EXERCISE REQUIREMENTS: Find every line in the lines below that contains the word "resolution" and copy each one out, treating uppercase and lowercase as different.

■ ■ ■

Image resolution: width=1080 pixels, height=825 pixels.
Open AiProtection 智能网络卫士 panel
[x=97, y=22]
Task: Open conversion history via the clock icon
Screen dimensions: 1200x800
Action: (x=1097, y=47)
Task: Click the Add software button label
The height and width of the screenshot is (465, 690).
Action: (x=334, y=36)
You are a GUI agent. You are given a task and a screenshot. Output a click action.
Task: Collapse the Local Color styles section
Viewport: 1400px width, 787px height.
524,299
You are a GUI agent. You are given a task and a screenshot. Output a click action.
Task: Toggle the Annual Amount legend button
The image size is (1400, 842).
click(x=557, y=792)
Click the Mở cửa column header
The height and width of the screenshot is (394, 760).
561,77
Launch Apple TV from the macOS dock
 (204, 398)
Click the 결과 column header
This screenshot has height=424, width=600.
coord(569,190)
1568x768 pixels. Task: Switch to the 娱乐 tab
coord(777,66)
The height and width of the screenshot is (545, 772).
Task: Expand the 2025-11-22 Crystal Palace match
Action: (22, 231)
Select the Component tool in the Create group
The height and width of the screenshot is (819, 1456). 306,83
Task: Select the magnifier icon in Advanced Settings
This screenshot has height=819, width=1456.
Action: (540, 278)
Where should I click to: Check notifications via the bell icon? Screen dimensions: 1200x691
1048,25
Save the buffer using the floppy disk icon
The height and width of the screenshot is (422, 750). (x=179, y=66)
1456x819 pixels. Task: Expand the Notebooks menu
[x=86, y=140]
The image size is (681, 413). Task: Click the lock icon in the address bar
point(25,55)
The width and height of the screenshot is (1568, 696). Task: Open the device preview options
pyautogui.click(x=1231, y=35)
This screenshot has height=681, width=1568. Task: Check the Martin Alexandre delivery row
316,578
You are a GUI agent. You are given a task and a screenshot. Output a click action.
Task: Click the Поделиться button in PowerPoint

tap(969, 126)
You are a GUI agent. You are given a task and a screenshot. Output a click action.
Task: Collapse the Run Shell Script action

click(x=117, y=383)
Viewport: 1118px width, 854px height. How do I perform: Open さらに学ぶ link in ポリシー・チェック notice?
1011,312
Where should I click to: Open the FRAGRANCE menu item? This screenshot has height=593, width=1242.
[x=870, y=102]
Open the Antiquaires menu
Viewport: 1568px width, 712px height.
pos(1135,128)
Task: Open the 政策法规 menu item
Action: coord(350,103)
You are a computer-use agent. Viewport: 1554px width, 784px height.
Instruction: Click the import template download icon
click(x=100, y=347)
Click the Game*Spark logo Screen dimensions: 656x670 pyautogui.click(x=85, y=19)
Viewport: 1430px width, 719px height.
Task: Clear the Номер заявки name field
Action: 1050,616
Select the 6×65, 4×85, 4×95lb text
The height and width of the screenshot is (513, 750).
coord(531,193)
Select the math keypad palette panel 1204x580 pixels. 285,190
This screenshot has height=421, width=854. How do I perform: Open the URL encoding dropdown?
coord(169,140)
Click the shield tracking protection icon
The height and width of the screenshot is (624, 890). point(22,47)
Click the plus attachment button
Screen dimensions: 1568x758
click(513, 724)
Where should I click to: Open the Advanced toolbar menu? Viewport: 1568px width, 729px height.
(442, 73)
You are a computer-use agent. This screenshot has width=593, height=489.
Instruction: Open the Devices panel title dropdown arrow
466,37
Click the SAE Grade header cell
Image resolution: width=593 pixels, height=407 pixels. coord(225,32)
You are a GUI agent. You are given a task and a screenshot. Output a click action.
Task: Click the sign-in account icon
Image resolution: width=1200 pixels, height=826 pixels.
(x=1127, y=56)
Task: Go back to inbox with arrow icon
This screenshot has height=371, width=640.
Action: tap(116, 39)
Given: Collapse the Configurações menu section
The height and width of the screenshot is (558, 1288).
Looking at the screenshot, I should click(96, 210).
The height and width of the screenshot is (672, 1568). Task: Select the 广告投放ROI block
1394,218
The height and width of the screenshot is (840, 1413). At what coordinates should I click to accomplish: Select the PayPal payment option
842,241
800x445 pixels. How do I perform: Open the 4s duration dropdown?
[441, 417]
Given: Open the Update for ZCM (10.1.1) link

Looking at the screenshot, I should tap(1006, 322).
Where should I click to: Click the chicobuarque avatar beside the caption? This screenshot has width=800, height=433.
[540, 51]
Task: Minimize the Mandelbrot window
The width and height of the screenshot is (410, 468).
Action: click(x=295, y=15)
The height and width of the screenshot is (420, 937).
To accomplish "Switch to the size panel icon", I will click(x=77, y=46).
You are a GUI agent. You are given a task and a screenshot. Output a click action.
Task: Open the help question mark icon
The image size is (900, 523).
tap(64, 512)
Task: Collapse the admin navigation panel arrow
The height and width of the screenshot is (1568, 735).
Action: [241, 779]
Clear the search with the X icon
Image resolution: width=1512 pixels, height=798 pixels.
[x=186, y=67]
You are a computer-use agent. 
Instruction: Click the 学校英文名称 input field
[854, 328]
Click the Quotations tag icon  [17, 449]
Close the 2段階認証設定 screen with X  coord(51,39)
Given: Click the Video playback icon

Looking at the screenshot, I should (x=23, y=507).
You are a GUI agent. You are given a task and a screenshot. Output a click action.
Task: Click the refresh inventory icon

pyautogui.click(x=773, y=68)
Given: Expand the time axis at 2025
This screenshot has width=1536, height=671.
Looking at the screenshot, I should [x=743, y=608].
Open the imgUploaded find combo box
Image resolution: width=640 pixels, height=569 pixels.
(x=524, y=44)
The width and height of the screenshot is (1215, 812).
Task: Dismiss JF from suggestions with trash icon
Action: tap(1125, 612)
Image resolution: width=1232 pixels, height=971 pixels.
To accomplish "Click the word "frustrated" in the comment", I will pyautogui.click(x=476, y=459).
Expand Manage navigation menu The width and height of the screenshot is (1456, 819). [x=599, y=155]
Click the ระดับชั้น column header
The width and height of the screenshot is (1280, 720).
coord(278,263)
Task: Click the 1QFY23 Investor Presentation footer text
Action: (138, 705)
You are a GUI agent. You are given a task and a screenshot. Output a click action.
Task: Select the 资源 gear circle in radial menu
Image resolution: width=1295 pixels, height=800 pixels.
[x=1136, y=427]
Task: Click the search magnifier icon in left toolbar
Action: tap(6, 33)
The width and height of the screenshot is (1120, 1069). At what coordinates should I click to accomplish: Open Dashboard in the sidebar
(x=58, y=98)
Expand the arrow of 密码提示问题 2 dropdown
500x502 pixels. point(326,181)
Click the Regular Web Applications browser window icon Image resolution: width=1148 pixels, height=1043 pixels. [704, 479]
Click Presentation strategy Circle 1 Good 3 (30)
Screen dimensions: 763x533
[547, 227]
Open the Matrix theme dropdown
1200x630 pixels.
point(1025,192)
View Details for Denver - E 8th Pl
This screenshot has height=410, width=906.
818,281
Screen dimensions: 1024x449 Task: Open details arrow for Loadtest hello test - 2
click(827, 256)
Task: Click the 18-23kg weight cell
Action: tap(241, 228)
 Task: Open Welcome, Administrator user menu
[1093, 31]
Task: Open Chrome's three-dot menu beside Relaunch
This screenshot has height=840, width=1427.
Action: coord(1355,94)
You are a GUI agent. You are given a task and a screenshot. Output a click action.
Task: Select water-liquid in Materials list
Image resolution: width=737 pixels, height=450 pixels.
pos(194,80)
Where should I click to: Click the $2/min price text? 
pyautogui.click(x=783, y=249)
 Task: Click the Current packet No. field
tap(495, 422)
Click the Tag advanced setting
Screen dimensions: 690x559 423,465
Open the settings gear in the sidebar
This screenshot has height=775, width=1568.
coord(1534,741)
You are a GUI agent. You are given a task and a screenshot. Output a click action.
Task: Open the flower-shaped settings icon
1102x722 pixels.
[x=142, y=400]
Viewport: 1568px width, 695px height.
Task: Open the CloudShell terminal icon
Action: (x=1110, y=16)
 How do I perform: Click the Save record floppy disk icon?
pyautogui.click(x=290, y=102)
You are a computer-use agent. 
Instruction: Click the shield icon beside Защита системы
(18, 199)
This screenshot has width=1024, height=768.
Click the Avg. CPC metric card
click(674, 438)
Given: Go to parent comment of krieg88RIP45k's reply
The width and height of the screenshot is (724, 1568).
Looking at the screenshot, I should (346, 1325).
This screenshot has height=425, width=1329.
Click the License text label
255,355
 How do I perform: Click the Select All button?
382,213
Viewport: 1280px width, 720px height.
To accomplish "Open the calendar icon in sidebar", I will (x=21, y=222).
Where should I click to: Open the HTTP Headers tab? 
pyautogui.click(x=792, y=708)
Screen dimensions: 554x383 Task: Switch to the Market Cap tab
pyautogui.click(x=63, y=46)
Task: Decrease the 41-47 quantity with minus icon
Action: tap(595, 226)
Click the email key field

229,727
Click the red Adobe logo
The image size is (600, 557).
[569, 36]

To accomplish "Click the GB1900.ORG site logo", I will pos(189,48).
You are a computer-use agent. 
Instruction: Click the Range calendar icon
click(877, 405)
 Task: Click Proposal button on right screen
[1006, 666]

■ ■ ■

SOLUTION TO THE PROBLEM:
Image resolution: width=1080 pixels, height=825 pixels.
Image resolution: width=593 pixels, height=407 pixels. coord(225,32)
Image resolution: width=1200 pixels, height=826 pixels.
Image resolution: width=1512 pixels, height=798 pixels.
Image resolution: width=640 pixels, height=569 pixels.
Image resolution: width=1232 pixels, height=971 pixels.
Image resolution: width=1295 pixels, height=800 pixels.
Click the Regular Web Applications browser window icon Image resolution: width=1148 pixels, height=1043 pixels. [704, 479]
Image resolution: width=737 pixels, height=450 pixels.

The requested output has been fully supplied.